EU Wants Clarity From China’s Cybersecurity Rules: Here’s Why

In a comprehensive survey conducted by the European Union Chamber of Commerce in China, results indicate that an overwhelming 81% of European companies seek clearer definitions in China’s cybersecurity regulations concerning cross-border data transfers. The survey sheds light on concerns within the business community, aiming to navigate an increasingly complex data security landscape in the country.

The poll, administered from October 16 to 27, involved 762 out of the chamber’s more than 1,700 member companies and touched upon crucial aspects of China’s evolving data security framework. As Beijing intensifies efforts to establish a robust legislative framework for data security, the survey provides insights into the challenges faced by businesses and their perspectives on regulatory clarity.

One of the key findings reveals that 81% of the participating companies express the need for further clarification on what constitutes “important data.” Similarly, 59% seek clarity on the definition of “personal information,” and 39% find uncertainty surrounding the term “critical information infrastructure.” These terms are integral to the understanding and adherence to relevant regulations, making their clarification essential for businesses.

China’s One Foot Forward

In September, China took a step towards addressing these concerns by issuing draft regulations aimed at standardizing and promoting cross-border data flows. The regulations included a list of exemptions for security checks in transferring “important data” and personal information overseas, a move intended to alleviate worries over compliance.

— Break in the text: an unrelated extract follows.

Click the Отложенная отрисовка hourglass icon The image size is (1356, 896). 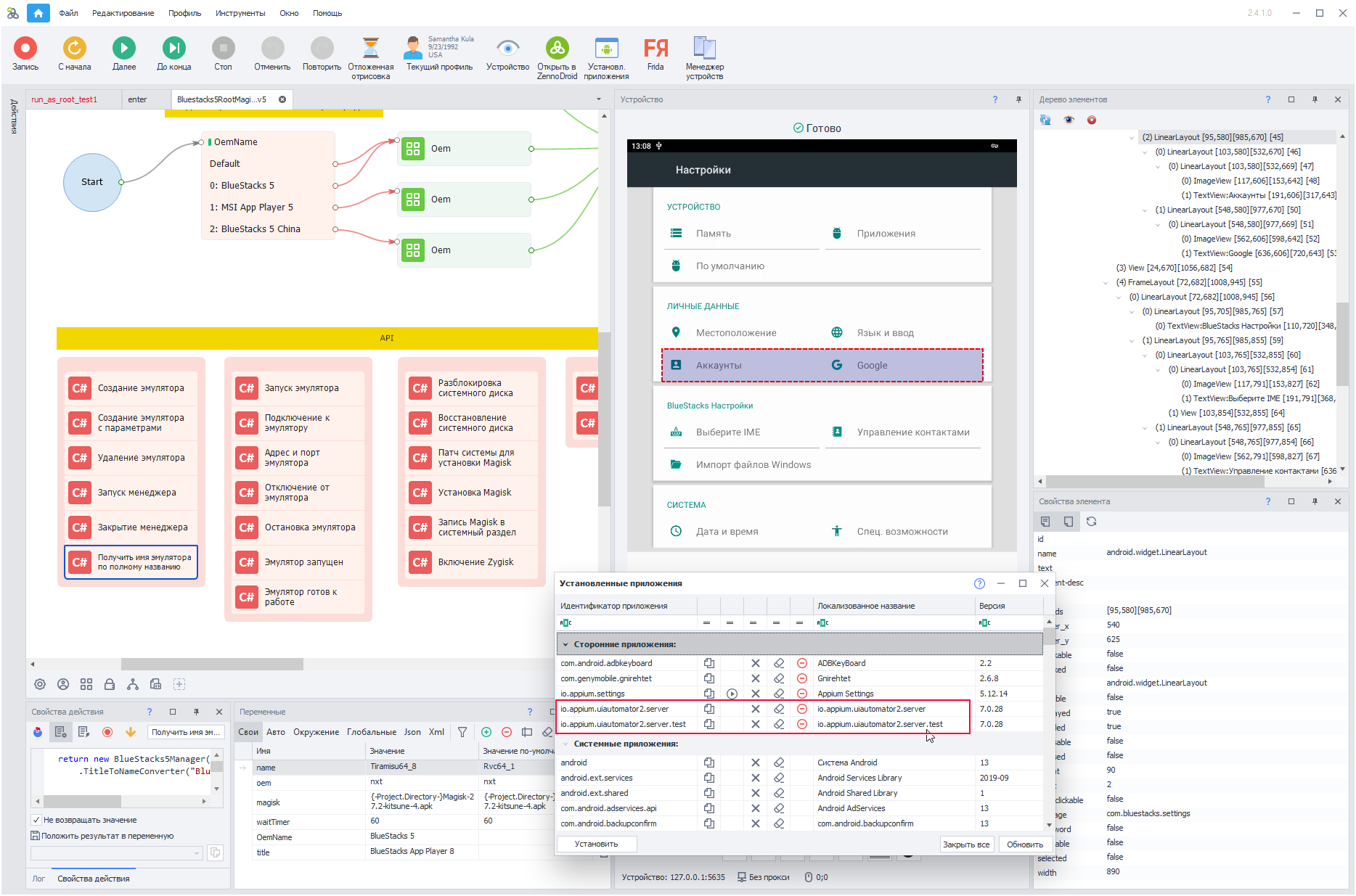370,49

Despite these efforts, the survey highlights a persistent desire among companies for the exemption to be extended to personal information processing. The rationale behind this request is that such transfers pose a relatively low level of data security risk when companies can apply uniform data protection mechanisms on both the sender and recipient sides.

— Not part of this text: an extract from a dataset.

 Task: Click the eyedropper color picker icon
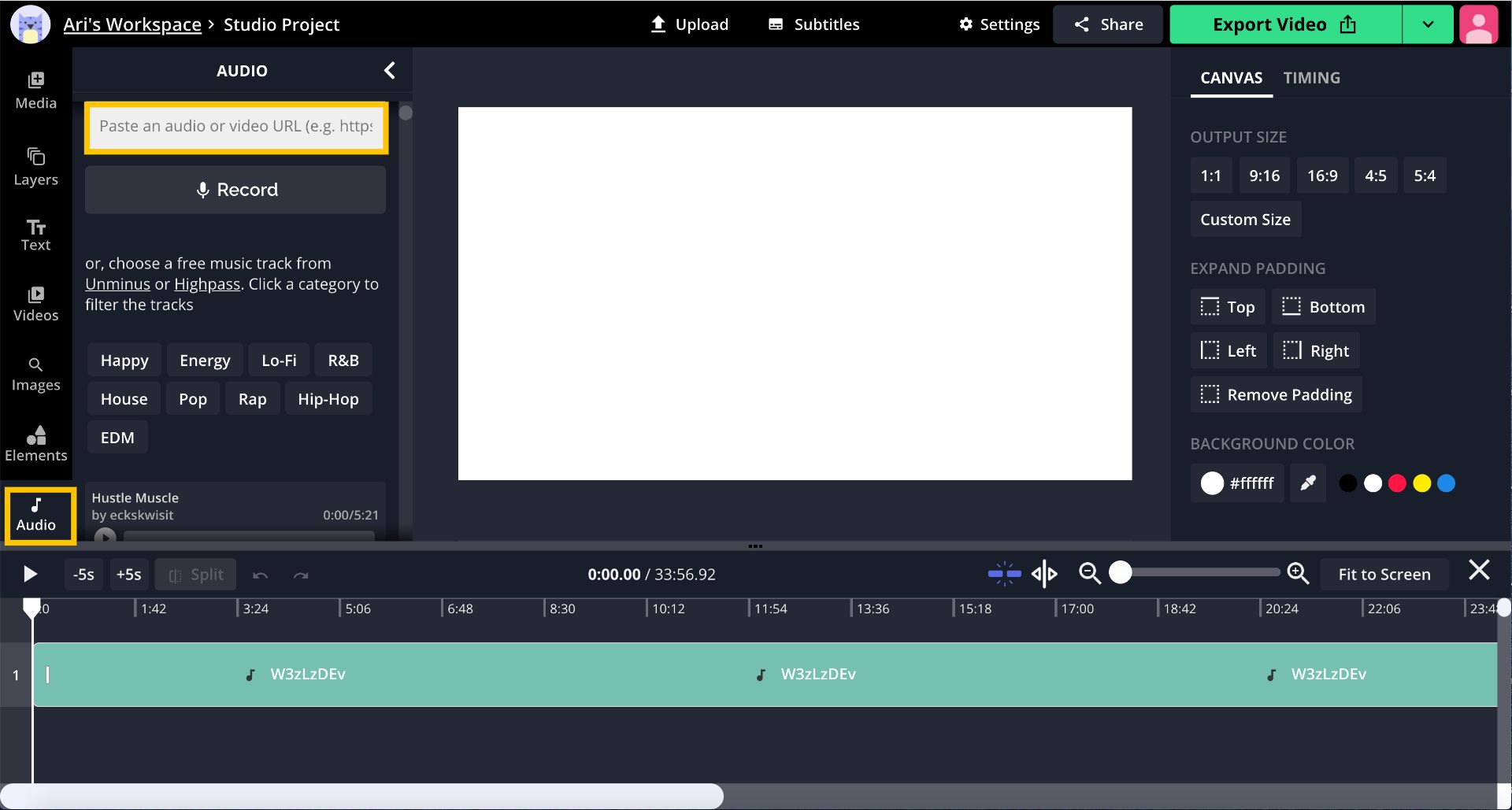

During a briefing on the survey results, Chamber Vice-President Stefan Bernhart emphasized the impact of the latest data regulations on the operational costs of companies in China. The survey reveals that 59% of the polled companies have experienced a rise in compliance costs, with 31% reporting improvements in data security management to meet regulatory requirements.

Bernhart noted that the consequence of these regulations is an increase in the costs of China operations for many companies. This has led to a trend of data localization, where companies establish new data centers in the country or store data without exporting it.

Furthermore, the survey highlights that large multinational companies dealing with substantial volumes of customer or employee data, or those whose core product is data, are most likely to be affected by China’s security checks. Sectors such as consumer goods, accounting, military, government functions, finance, and energy face higher risk exposure due to the nature of their operations.

The call for clarity in China’s data regulations underscores the challenges faced by European companies operating in the country’s dynamic business environment. As legislative frameworks evolve, businesses seek a balance between compliance and operational efficiency, emphasizing the importance of clear definitions and exemptions to facilitate smooth operations in the digital era.